According to the US Bureau of Labor Statistics, employment of accountants and auditors is projected to grow 11 percent until 2024, faster than the average for all occupations. Accounting teaches financial skills that are fundamental to any enterprise that handles money.  Therefore, it is a good skill to have no matter what your future goals may include.  Whether you want to become a captain of industry or run a nonprofit that feeds the hungry, understanding accounting will be fundamental to your success.

Accounting is one of the most popular majors at Oakton, possibly because it is so useful, but also because the accounting department features some of the college’s most award-winning professors.

The department is led by Jay Cohen, who has been honored by the Illinois Community College Trustees Association and the Illinois CPA Society for excellence in teaching. Like many of Oakton’s professors, Cohen didn’t start out to be a teacher. However, after many years working in the corporate world, he was bitten by the teaching bug.

“I love the personal atmosphere of a classroom. There are two levels of teaching I find rewarding. When students are able to understand complex accounting concepts, and when I meet individually with students to discuss their different career path options,” says Cohen.

In accounting, the career path options are nearly endless. Some people get into accounting because they love working with numbers, others admit they never enjoyed math, but love being at the heart of business, keeping the score, helping people with tax issues, and looking for creative ways to help people become better at managing their money.

The Oakton curriculum offers a 63 credit hour A.A.S. degree program and four accounting certificates: a 42 credit hour certificate in accounting with concentrated study in accounting principles, intermediate accounting, cost accounting, federal taxes and advanced accounting; a 16 credit hour certificate in accounting technology that leads to the Certified Bookkeepers Examination; a 19 credit hour certificate in income tax preparation that leads to the IRS enrolled agent exam; and a 36 credit hour professional accounting-CPA preparation certificate that leads to the national uniform CPA exam.

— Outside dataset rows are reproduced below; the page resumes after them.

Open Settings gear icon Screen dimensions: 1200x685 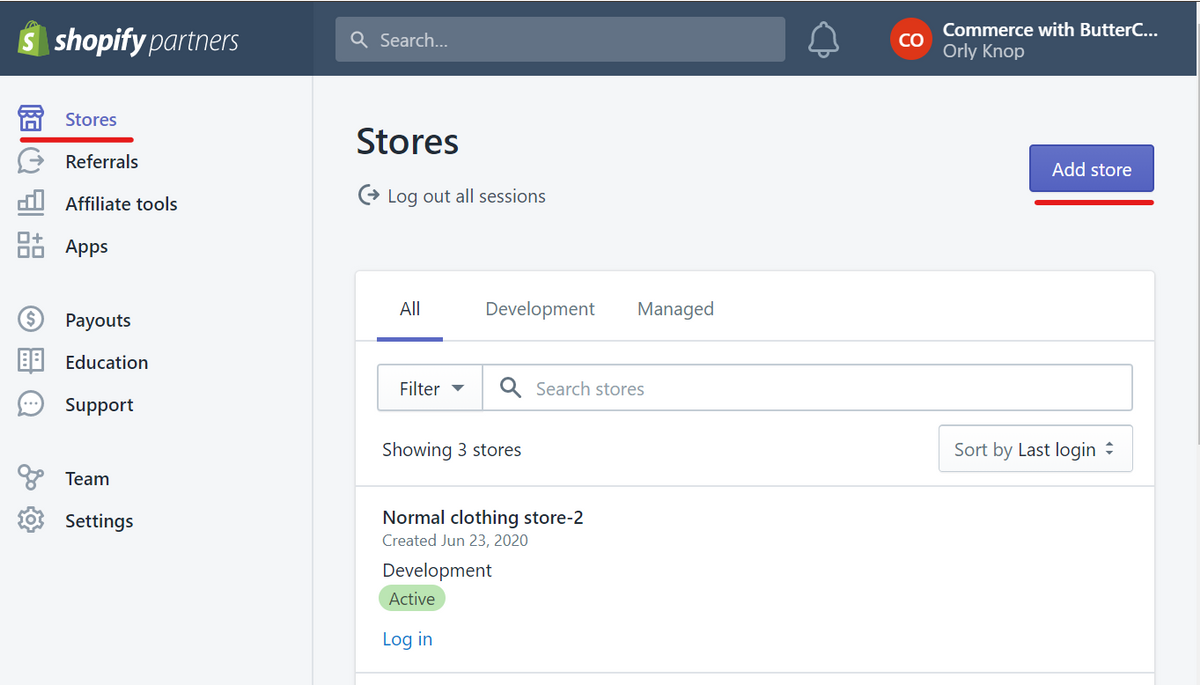[x=31, y=520]
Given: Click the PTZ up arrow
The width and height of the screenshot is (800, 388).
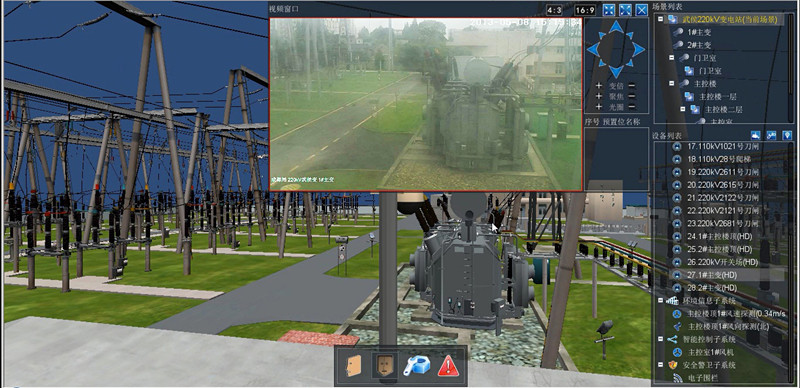Looking at the screenshot, I should pyautogui.click(x=616, y=27).

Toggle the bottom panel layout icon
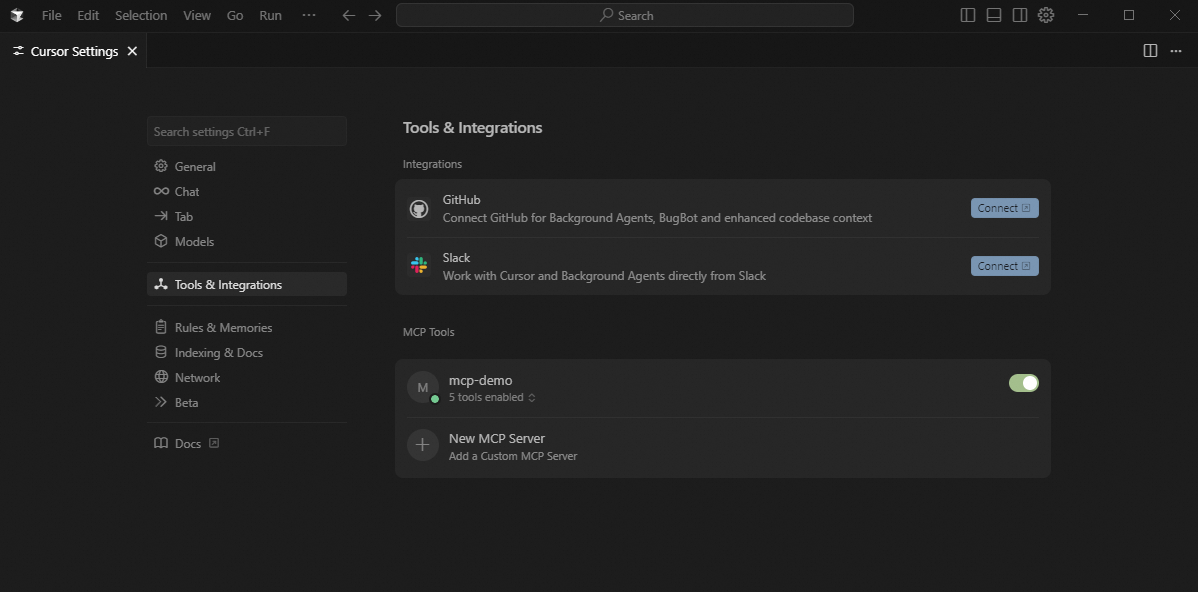[x=994, y=15]
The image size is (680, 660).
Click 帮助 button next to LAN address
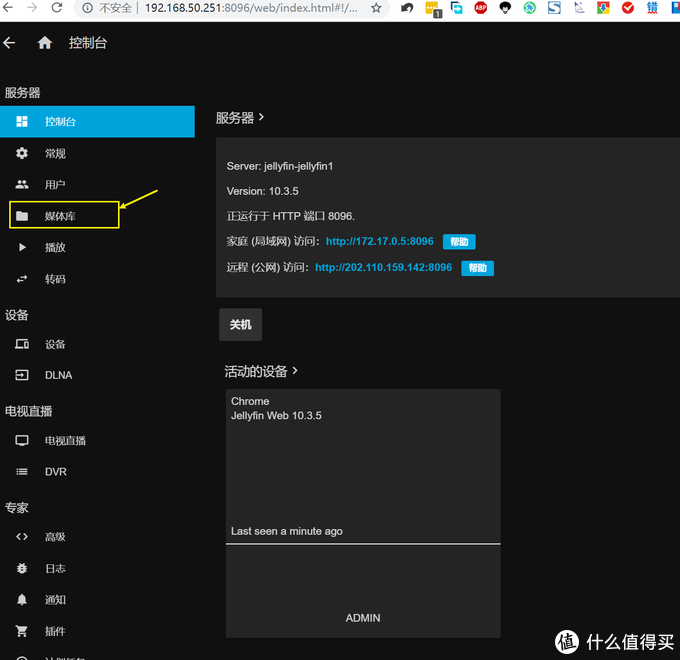pyautogui.click(x=459, y=242)
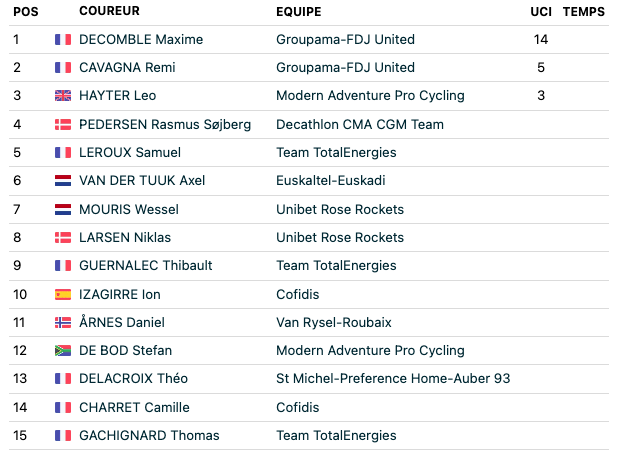Screen dimensions: 619x450
Task: Click the EQUIPE column header
Action: pos(299,11)
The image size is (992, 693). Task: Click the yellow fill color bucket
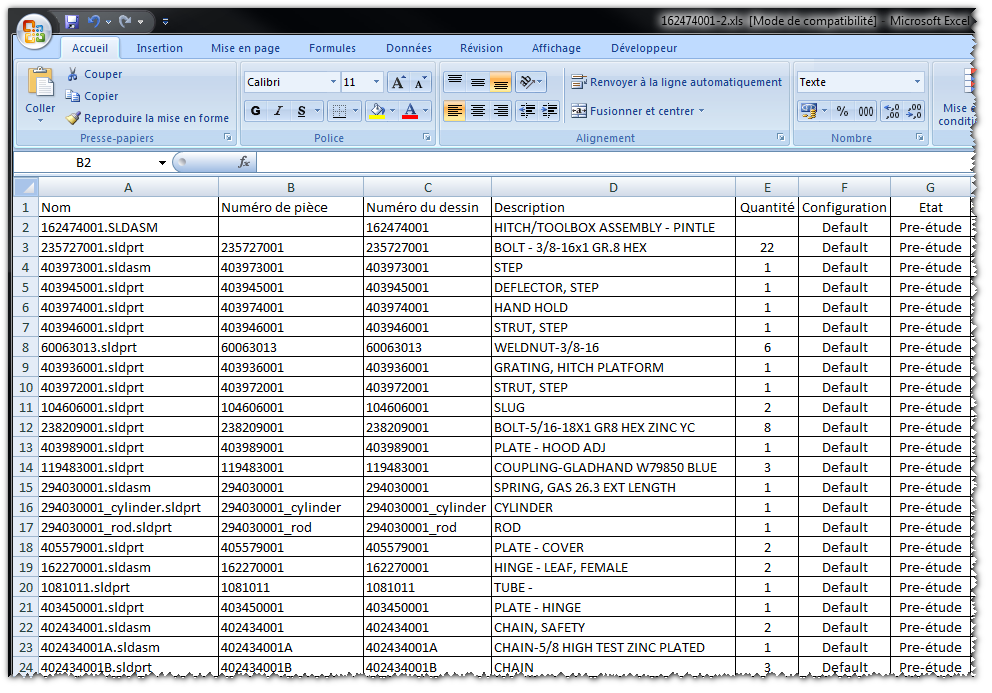(377, 111)
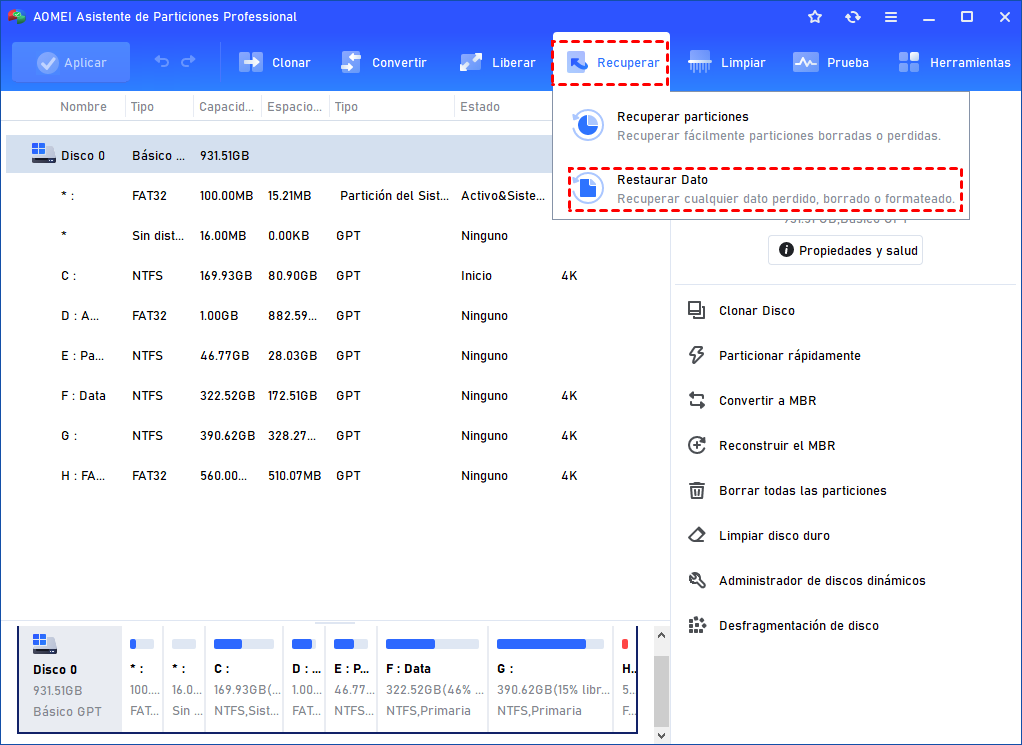Select Reconstruir el MBR in the sidebar
Viewport: 1022px width, 745px height.
(x=771, y=445)
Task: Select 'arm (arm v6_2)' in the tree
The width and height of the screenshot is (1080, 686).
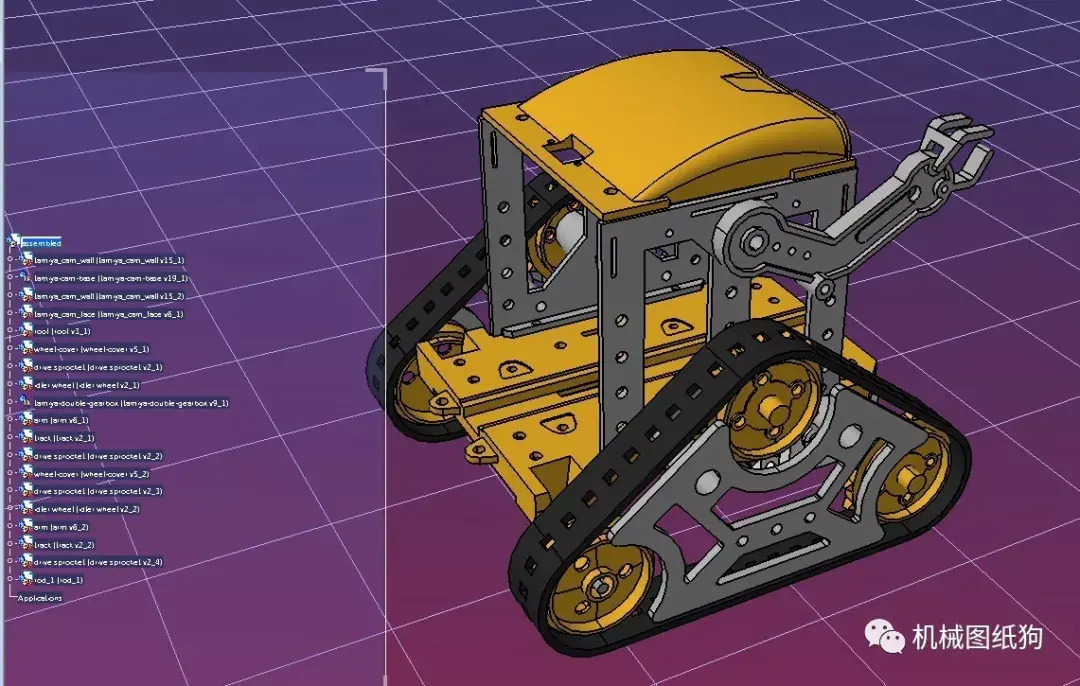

Adventure in accounting: The number cruncher who nailed Capone

In the end, it was a cash receipts ledger, and not a smoking gun, that brought down one of America’s most notorious mobsters. Treasury Agent Eliot Ness got the headlines when he and his team of “Untouchables” arrived in Prohibition-era Chicago to challenge Al Capone, the city’s most powerful mobster. But it was agents from the IRS’s Special Investigative Unit working with Ness who got the goods on Capone. After searching hundreds of documents seized in police raids, IRS investigator Frank Wilson found a cash receipts ledger that not only showed the operation’s net profits for a gambling house, but also contained a reference to Capone’s share of the take (“17 percent – Al” was scrawled on the ledger). This was significant because Capone had been claiming zero income on his tax returns, despite the fact that he commanded an array of legal and illegal businesses and vice operations that some estimates placed at $100 million during the peak of his power. The ledger was the first piece in an evidentiary puzzle that would end up sending Capone to prison for tax evasion. Wilson got his man because he saw the big picture, asked the right questions, and was able to connect the dots – all skills that can advance any accounting career.